He has, therefore, to satisfy these two conditions before he can successfully resist the suit. The landlord, on the other hand, can resist this plea if he can show that the tenant has not paid the rent lawfully due from him in respect of the house. 20. The point, therefore, that arises for consideration on the facts of the present case is whether it can be said that the tenant has not paid the rent lawfully due from him in order that he may be treated as a defaulter under clause (e) of the proviso to sub-section (1) of Section 6 of the Act. Sub-section (1) although in negative form, can be said to include a positive aspect. It may be interpreted to mean that an order or decree for the recovery of possession may be made or executed if the tenant has not paid the rent to the full extent allowable under the Act and performed the conditions of the tenancy. Even so, we have proviso (e) where this positive aspect has been incorporated in the form already quoted. This proviso cannot be read in isolation. It is a successor to subsection (4) of the earlier Acts which have been omitted in this Act, but the essential content of the provision with the object and purpose for which this was there in the statute book has been retained by the insertion of proviso (e) and particularly inserting this proviso in sub-section (5) of Section 6 of the Act.

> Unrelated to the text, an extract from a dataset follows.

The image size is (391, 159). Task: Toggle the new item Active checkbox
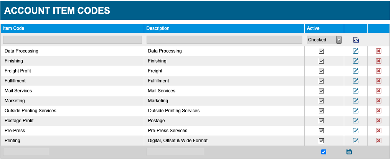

The scheme of section 6 succeeds in balancing the interests of the landlord as well as of the tenant for whose benefit mainly this Act has been passed. Reading, therefore. Section 6 (1) and 6(1) proviso (e) and section 6 (5) together, it is absolutely clear that the tenant in order to successfully resist eviction under the law, must be required to prove that he has not only performed the conditions of the tenancy but has paid the rent that is lawfully due within the time limit agreed upon under the contract, if there be any, and in case of refusal, within a fortnight of its becoming due.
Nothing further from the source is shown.